Question

Trying to understand radix sort for my data structures class. My teacher showed us a sample of radix sort in C++. I don't understand what the for loop for the digits does, she said something about maximum digits. Also when I try this in VS it says log10 is an ambiguous call to an overloaded function.

void RadixSort(int A[], int size)
{
    int d = 1;
        for(int i = 0; i < size; ++i) 
        {
            int digits_temp;
            digits_temp=(int)log10(abs(A[i]!=0 ? abs(A[i]) : 1)) +1;
            if(digits_temp > d)
                d = digits_temp;
        }
        d += 1;

*rest of the implementation*
}

Can anyone explain what this for loop does and why i get that ambiguous call error? Thanks

Was it helpful?

Solution

That piece of code is just a search for the number of digits needed for the "longest" integer; that's probably needed to allocate some buffer later.

log10 gives you the power of ten that corresponds to its argument, which, rounded to the next integer (hence the +1 followed by the (int) cast, which results in truncation), gives you the number of digits required for the number.

The argument of log10 is a bit of a mess, since abs is called twice when just once would suffice. Still, the idea is to pass to log10 the absolute value of the number being examined if it's not zero, or 1 if it is zero - this because, if the argument were zero, the logarithm would diverge to minus infinity (which is not desirable in this case, I think that the conversion to int would lead to strange results).

The rest of the loop is just the search for the maximum: at each iteration it calculates the digits needed for the current int being examined, checks if it's bigger than the "current maximum" (d) and, if it is, it replaces the "current maximum".

The d+=1 may be for cautionary purposes (?) or for the null-terminator of the string being allocated, it depends on how d is used afterward.

As for the "ambiguous call" error: you get it because you are calling log10 with an int argument, which can be converted equally to float, double and long double (all types for which log10 is overloaded), so the overload to choose is not clear to the compiler. Just stick a (double) cast before the whole log10 argument.

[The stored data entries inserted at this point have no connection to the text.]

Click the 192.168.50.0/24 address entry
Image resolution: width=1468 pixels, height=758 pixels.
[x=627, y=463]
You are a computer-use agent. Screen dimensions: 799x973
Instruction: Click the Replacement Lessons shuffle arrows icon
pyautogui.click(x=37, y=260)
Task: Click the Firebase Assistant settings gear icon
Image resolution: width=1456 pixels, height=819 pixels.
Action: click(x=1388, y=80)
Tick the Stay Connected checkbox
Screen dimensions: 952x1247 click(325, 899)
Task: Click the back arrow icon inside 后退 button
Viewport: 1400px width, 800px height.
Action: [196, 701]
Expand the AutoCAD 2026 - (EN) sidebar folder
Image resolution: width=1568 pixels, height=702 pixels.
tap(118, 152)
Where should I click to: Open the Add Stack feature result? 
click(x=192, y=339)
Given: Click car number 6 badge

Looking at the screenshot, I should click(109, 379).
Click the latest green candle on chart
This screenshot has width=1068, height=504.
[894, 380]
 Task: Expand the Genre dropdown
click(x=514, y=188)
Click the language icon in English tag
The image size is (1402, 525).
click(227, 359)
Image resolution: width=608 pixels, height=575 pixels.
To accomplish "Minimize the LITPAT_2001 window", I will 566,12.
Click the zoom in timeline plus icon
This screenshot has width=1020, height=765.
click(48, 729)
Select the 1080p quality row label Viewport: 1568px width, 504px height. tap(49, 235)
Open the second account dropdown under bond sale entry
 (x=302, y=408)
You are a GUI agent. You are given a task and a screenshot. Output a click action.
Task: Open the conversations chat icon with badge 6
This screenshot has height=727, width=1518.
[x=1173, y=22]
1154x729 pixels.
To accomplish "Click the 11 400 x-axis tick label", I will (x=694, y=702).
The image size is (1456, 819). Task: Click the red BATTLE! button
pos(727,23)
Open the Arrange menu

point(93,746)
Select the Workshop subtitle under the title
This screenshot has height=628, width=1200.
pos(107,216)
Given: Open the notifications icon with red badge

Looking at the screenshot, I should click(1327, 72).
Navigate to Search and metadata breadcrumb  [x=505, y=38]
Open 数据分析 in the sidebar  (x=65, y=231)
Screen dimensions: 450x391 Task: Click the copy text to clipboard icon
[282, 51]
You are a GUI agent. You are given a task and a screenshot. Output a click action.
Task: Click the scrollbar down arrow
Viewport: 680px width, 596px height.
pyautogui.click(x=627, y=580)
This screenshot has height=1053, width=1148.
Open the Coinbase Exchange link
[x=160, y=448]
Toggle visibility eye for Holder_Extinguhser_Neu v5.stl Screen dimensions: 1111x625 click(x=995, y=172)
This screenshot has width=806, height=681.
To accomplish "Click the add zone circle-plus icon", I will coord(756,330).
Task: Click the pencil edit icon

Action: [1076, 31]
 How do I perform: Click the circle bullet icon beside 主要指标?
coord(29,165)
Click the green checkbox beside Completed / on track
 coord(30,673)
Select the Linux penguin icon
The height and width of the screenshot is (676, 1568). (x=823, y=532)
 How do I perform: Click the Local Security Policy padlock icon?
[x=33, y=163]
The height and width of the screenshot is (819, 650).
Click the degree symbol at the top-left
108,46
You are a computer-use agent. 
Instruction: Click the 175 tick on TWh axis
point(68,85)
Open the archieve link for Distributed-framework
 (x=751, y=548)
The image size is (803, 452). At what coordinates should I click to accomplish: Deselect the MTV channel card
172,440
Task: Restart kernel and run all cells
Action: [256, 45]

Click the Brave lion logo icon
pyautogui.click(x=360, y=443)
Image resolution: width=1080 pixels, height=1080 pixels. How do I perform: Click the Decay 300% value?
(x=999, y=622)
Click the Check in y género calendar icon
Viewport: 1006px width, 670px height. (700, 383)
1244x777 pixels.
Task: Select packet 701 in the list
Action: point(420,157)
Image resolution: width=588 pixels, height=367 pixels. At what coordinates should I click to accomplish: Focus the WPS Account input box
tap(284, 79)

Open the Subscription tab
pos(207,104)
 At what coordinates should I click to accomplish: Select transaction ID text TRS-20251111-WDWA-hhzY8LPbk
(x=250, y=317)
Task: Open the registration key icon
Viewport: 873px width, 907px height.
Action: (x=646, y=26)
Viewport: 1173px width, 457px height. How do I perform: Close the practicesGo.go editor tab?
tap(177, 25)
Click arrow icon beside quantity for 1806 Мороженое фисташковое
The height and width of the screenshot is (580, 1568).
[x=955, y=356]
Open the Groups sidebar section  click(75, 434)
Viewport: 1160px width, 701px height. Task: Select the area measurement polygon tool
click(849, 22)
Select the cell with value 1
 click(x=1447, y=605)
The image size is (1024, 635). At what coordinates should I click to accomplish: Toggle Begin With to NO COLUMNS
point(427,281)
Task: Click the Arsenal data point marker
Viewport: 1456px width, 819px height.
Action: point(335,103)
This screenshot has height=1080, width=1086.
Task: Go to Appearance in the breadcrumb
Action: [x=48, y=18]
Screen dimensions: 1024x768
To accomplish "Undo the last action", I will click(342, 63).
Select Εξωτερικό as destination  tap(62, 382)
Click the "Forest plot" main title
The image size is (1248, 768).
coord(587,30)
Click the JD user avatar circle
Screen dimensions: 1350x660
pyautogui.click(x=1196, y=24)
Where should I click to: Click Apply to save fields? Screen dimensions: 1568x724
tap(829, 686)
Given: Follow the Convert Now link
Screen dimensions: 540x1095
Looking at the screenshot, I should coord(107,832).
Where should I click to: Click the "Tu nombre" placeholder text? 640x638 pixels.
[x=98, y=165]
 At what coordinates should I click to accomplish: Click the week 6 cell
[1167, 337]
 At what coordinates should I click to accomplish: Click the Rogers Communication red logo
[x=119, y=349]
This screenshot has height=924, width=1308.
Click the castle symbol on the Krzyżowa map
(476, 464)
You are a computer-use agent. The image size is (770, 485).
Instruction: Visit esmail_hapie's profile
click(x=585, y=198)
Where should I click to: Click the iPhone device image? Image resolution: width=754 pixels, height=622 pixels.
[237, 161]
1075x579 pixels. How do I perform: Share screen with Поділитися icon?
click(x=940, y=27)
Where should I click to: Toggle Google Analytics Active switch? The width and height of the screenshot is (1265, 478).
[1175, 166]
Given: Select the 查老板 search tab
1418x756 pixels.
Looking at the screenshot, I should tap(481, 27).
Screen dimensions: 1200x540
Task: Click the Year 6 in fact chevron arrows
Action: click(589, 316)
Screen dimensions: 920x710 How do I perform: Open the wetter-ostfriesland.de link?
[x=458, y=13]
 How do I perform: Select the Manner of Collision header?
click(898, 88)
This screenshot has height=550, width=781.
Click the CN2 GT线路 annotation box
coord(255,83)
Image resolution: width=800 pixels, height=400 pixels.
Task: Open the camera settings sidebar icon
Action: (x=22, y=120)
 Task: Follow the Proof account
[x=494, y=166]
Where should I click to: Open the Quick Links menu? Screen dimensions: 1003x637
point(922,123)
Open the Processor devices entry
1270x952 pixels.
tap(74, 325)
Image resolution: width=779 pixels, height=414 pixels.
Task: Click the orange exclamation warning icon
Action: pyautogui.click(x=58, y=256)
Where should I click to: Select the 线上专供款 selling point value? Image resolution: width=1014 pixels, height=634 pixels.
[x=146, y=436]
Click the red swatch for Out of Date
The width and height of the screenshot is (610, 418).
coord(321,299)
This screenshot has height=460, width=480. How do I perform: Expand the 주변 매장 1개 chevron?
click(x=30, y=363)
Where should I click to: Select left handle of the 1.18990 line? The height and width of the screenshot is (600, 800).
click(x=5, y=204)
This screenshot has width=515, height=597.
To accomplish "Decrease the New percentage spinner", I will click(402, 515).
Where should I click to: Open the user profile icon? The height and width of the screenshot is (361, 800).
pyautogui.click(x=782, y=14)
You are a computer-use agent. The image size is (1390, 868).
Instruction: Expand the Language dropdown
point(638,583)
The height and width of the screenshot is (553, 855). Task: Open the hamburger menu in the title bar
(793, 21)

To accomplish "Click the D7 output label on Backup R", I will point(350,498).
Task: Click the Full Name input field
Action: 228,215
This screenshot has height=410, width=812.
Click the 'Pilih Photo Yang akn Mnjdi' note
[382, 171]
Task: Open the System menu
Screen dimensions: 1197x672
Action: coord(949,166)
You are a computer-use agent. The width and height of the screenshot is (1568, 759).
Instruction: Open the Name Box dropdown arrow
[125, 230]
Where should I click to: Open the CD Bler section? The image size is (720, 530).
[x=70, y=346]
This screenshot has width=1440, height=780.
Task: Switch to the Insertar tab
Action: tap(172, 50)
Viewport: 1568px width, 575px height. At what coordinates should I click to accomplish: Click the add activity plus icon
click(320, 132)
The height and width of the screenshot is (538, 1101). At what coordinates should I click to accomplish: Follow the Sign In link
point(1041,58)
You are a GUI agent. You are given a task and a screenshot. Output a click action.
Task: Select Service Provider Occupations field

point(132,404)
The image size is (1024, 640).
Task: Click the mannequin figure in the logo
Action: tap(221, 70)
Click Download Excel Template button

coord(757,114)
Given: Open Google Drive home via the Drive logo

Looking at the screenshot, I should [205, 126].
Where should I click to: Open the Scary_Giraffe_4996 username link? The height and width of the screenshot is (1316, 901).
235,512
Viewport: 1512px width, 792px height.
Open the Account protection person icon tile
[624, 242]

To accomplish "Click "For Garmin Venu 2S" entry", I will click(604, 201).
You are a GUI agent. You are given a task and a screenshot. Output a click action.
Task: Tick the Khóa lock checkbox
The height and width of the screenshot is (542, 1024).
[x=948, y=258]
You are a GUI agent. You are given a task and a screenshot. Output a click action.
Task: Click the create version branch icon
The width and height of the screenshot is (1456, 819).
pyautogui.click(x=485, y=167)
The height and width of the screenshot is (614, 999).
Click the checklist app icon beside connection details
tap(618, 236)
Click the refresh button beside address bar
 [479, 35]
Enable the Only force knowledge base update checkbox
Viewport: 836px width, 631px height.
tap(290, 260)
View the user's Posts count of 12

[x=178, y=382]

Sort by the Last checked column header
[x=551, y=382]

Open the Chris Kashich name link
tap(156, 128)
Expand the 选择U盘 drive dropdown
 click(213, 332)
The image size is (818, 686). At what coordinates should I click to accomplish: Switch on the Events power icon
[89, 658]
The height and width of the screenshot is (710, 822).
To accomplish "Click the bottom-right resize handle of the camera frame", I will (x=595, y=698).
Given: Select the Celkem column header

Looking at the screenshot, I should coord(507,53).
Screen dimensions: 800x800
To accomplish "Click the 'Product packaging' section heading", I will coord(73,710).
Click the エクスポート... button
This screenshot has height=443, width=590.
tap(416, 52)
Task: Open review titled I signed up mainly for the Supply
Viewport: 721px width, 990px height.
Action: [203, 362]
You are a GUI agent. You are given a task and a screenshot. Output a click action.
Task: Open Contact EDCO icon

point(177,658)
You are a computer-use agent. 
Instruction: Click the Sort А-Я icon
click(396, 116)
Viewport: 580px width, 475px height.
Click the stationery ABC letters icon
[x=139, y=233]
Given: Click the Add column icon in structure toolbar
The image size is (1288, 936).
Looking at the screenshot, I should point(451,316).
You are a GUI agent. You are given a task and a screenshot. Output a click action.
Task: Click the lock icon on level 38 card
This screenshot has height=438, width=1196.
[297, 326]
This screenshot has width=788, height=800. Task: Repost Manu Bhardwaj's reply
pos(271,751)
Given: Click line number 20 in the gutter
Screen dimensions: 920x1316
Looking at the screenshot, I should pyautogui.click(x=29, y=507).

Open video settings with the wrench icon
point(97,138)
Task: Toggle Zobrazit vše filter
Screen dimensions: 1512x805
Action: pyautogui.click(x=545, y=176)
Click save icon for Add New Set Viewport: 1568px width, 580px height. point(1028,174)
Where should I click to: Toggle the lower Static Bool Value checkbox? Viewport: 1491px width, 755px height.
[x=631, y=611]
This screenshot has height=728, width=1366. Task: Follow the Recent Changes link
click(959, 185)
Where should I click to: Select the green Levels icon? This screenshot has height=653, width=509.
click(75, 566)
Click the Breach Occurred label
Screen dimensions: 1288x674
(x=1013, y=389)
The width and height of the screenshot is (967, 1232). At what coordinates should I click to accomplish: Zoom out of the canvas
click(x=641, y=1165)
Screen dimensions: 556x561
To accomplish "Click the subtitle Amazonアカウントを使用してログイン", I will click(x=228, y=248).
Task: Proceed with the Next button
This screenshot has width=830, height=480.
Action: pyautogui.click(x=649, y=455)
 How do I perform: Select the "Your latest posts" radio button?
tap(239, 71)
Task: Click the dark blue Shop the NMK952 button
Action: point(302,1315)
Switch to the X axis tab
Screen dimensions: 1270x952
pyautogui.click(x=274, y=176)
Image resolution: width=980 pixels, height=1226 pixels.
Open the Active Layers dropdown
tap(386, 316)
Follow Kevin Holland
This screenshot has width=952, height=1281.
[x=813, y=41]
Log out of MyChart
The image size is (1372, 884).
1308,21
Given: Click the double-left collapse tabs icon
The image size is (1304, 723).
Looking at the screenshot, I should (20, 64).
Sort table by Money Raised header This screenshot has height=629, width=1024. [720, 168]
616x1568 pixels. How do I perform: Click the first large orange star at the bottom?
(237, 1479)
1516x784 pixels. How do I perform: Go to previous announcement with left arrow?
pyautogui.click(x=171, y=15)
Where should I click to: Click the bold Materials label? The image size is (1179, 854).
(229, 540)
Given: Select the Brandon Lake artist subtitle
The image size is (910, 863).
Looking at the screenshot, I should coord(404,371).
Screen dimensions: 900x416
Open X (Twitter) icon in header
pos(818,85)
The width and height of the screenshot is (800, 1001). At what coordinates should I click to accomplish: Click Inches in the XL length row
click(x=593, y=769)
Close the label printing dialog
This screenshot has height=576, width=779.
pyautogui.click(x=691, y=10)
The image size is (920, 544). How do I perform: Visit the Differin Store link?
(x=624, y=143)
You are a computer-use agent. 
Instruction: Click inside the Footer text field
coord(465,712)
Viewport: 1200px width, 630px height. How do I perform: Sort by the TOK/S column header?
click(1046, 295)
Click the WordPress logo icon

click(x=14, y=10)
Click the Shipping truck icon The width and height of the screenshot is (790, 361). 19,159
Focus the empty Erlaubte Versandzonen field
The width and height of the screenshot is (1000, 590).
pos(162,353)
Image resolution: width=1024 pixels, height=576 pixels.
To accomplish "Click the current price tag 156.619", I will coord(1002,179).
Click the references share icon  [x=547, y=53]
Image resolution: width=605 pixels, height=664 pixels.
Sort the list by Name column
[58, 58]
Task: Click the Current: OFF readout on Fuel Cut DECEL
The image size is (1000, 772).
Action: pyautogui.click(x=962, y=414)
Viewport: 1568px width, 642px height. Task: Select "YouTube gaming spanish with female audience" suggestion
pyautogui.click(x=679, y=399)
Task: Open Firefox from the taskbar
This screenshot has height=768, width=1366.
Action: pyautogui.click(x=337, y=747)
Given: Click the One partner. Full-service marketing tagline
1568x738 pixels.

By the way, that code could have been simplified/optimized by just looking for the maximum int (in absolute value) and then taking the base-10 logarithm to discover the number of digits needed.

OTHER TIPS

Log base 10 + 1 gives you the total number of digits present in a number. Essentially here, you are checking every element in the array A[] and if the element is == 0 you store 1 in the digits_temp variable. You initialize d = 1 as a number should have atleast 1 digit, and if it has more than 1 you replace it with the number of digits calculated.

Hope that helps.

There are 3 types of definition for log10 function which are float,double,long double input.

log10( static_cast<double> (abs(A[i]!=0 ? abs(A[i]) : 1)) );

So you need to static cast it as double to avoid the error.

(int)log10(x)+1 gives the number of digit present in that number.

Rest is simple implementation of Radix Sort

You see the warning because log10 is defined for float, double and long double but not integer and it's being called with a integer. The compiler can convert the int into any of those types so the call is ambiguous.

The for loop is doing a linear search for the maximum of digits in any of the numbers in the array. It is unnecessarily complicated and slow because you can simply searched for the largest absolute value in A then taken the log10 of that.

void RadixSort(int A[], int size)
{
    int max_abs = 1;
    for(int i = 0; i < size; ++i) 
    {
        if(abs(A[i] > max_abs)
            max_abs = abs(A[i]);
    }
    int d += log10(float(max_abs));

   /* rest of the implementation */
}

Rest of code is missing so cant exactly determined usage.

But basically Radix sort goes over all INTEGERS and sort them comparing Digit Digit starting from least significant upwards.

the first part of code only determines the max digit count+1 from integers in array, this could be used to normalize all numbers to same length for easy handling.